INFORMATION SUPPLIED
=-=-=-=-=

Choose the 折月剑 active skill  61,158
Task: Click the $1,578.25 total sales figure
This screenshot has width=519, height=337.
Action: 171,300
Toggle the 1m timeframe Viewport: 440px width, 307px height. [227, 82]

=-=-=-=-=

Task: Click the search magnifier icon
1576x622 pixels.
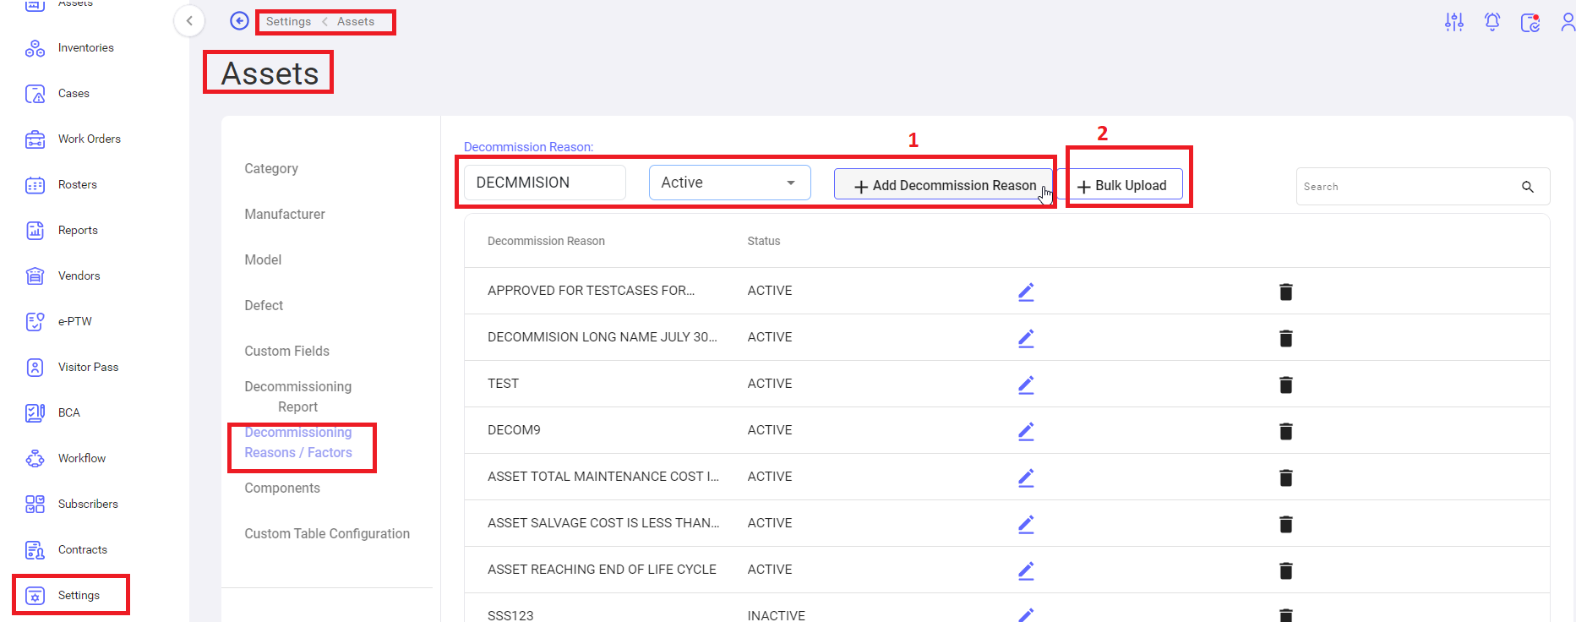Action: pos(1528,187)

=-=-=-=-=

WORK TO COMPLETE
Among the lines above, find those with the word "Click" and list them.

RESPONSE
Task: Click the $1,578.25 total sales figure
Task: Click the search magnifier icon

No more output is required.